Kaçımız merak edip işin gerçeğini araştırdı? Açıp tarih kitaplarına baktı? Kaçımız bilginin doğruluğunu sınadı? Bizim insanımıza, ağızlarına sakız olacak yapış yapış malzemeler lazım, diziler ülkemizde ne yazık ki bu işe yarıyor.

Baktığınızda kaliteli diziler hemen final yaparken abuk sabuk diziler reyting rekorları kırıyor. Diziler halkı uyutacak, narkoz etkisi yaratacak dozda zerk ediliyor televizyon ekranlarına. Kendi yaşantısında erişmesi hayal olan yaşantıları, mekânları, aşkları izlerken kendisi yaşıyormuşçasına mest olarak izliyor izleyici. Kimin eli kimin cebinde demiyor, kendi yaşayamadığı aşk hikâyelerini, zengin hayatları onlarla birlikte yaşıyor ekranda. Her dönem bir tarz tutuyor ve tutan o tarzda senaryolar yazılıp, filimler, diziler çekiliyor. Vatandaş, ekranlara bağlanıp hipnotize olmuşçasına o dizileri filmleri izleyerek tüketiyor zamanını, kalan ömrünü.

Mesela bir dönem Asmalı Konak çekildi, dizi tutunca her kanal konak dizisi çekmeye başladı. Bir dönem Hanımın Çiftliği tuttu, çiftlik köy hayatı dizileri çekildi boy boy. Muhteşem Yüzyıl çok sevildi tarih dizileri furyası başladı. Bir dönem Karadeniz dizileri…

Şimdilik bunlar aklıma ilk gelenler. Çok TV dizisi izlemesem de sosyal medyanın gündemini gördükçe izlemiş kadar olduğumdan biliyorum gündemi. Peki sonra?

Son dönem Kızılcık Şerbeti yayınlanmaya başladı. Biraz farklıydı. İnsanları uyutmaktan ziyade uyandıran bir diziydi hemen toplum bilimcilerden tutun, sanat çevrelerinin ve diğer insanların dikkatini çekti farkıyla. Ben yirminci bölüme kadar hiç izlemediğim halde o kadar çok yorum düştü ki önüme merak edip o dönem izlemeye başladım. Gerçekten de dizi mütedeyyin kesim ile seküler kesim arasındaki çatışmaları harikulade sentezliyordu. Bir anda kış uykusundan uyanır gibi oldu izleyiciler. Herkes kendinden bir şeyler bulmaya başladı. Erişemediği hayatlardaki insanlarla değil, bizzat içinde oldukları, yaşadıkları hayattan insanlarla ve davranışlarla karşılaştılar.

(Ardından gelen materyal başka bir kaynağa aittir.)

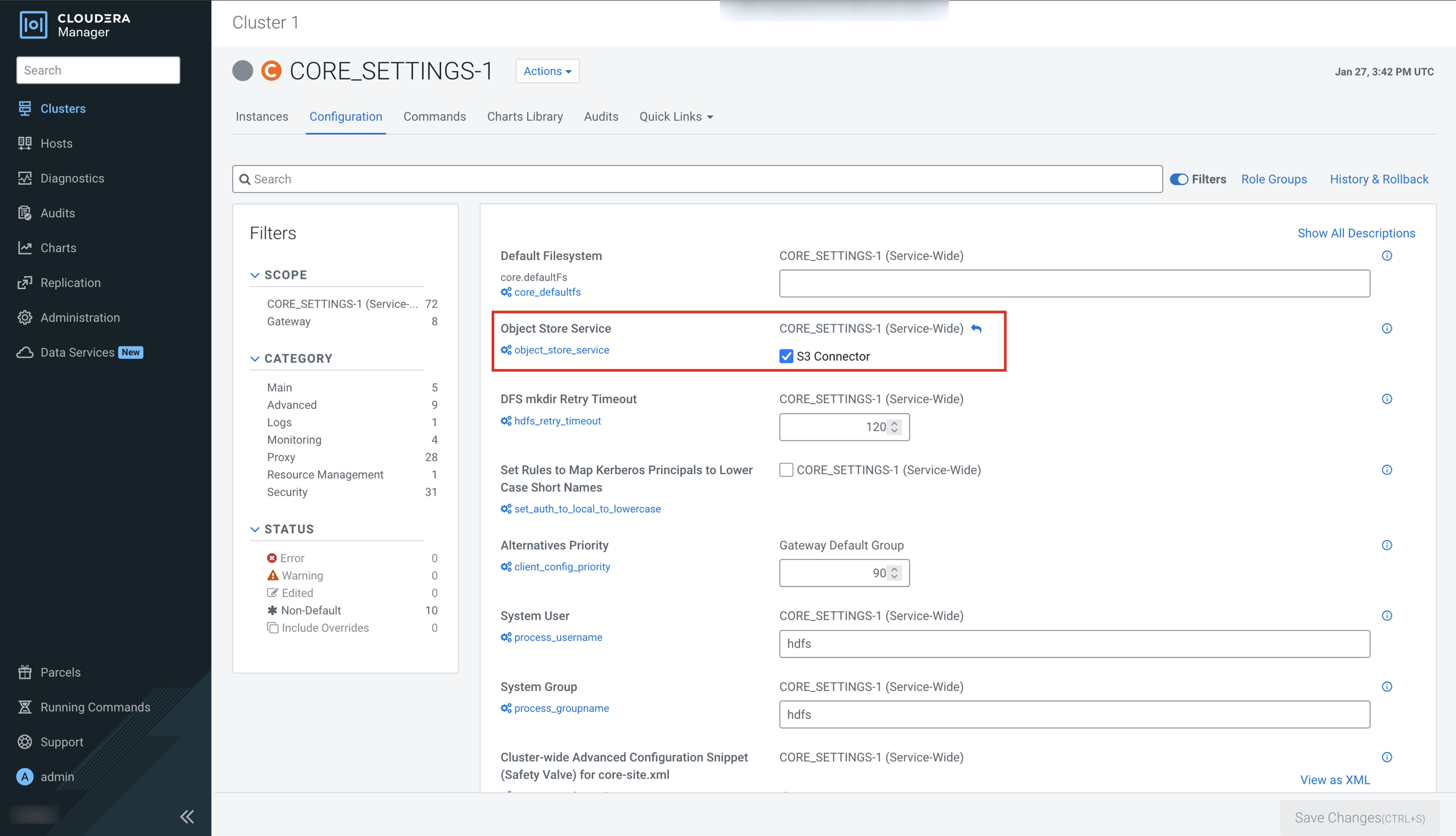Enable Kerberos lowercase short names checkbox
This screenshot has height=836, width=1456.
pos(786,470)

Güzel, diye düşündüm. Bu dizinin bir zamanlar diğer dizilerde olduğu gibi bir moda oluşturmasını ve bu tarzda yeni diziler çekilmesini bekliyorken “Kızıl Goncalar” geldi.  Sosyal Medya’da tanıtımları önüme düşmüştü ama ne yalan söyleyeyim ona da bakmamıştım önce. Gerçekten çok uzun süren ve bir geceyi komple istila eden dizilere bu kadar bağlanmak istemiyordum aslında. Zira birkaç kaliteli yapım bir sezon için yetiyor bana. Dijital platformlardaki kaliteli yapımlarla film iştahımızı besleyebiliyoruz istedikçe zaten.

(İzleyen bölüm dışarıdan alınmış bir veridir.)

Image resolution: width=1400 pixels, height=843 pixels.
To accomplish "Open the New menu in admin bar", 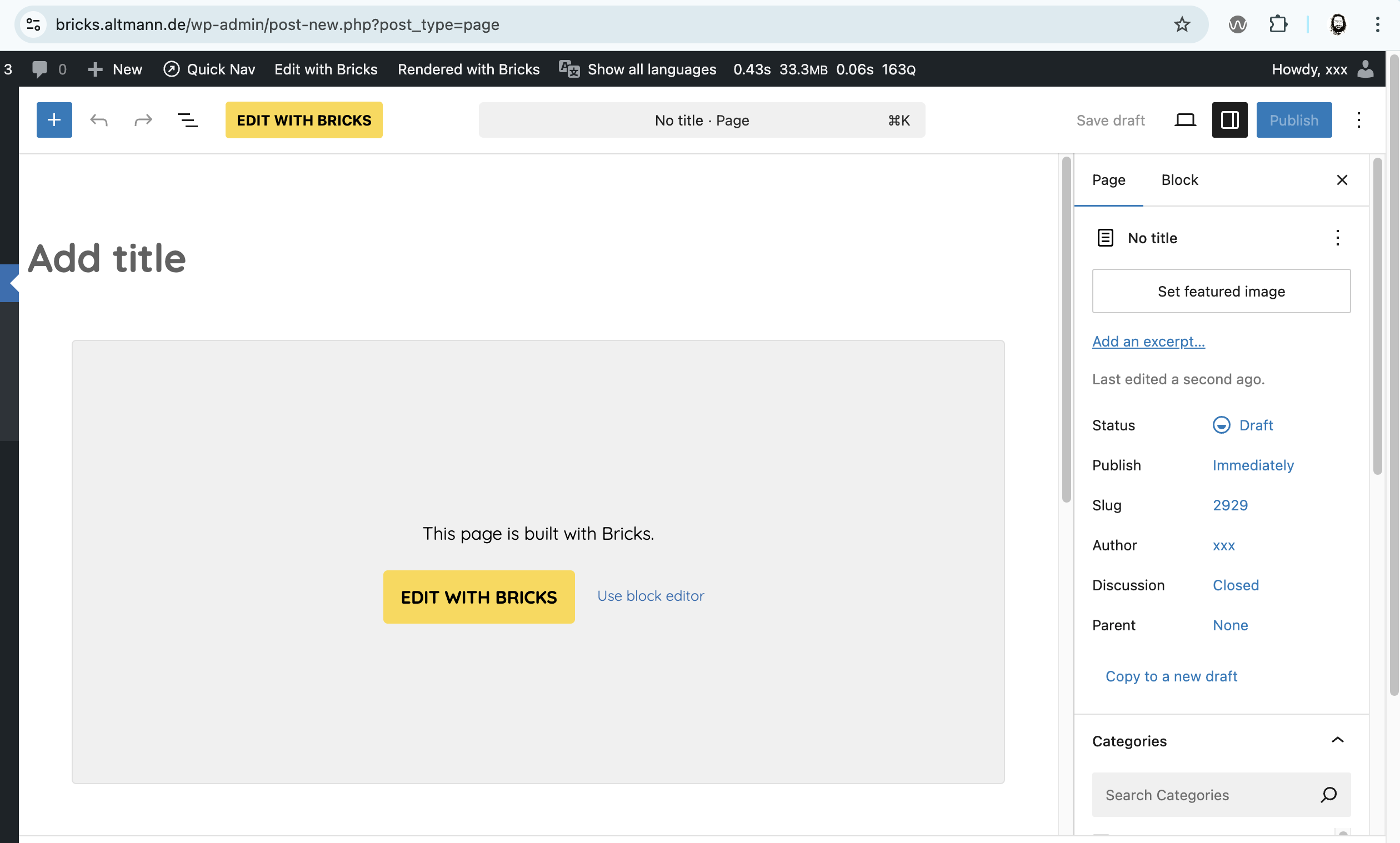I will click(116, 69).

Neyse yine kopan bir kızılca kıyametle, bu defa Kızıl Goncalar’ı merak ederek oturdum dizinin başına. Bu arada laf aramızda, birileri aslında diziye engel olmaya çalışırken dizinin müthiş reklamını yapıp diziye olan merakı artırdığının da farkında mı acaba?

Bir gece oturup dizinin yayınlanan iki bölümünü de peş peşe izledim. Sonra durup düşündüm yapılan eleştirileri. İçimden : “Yarası olan gocunur!” dedim gelecek yeni bölümleri merak ederken.

Kesinlikle dini istismar eden bazı çevrelerin bu işi nasıl yaptıklarına dikkat çekmesi sebebiyle harikulade bir dizi olmuş dedim. Öncelikle emeği geçen herkesi tebrik ederim.

Peki sanatçı Özgü Namal’ın, tarikatın içinde nefes almaya ve kızı Zeynep’i bu karanlıktan kurtarmaya çalışan Meryem karakterini, Özcan Deniz’in ise Atatürkçü bir doktor olan Levent’i canlandırdığı dizi neden bazı çevreleri özellikle rahatsız etmiş olabilir?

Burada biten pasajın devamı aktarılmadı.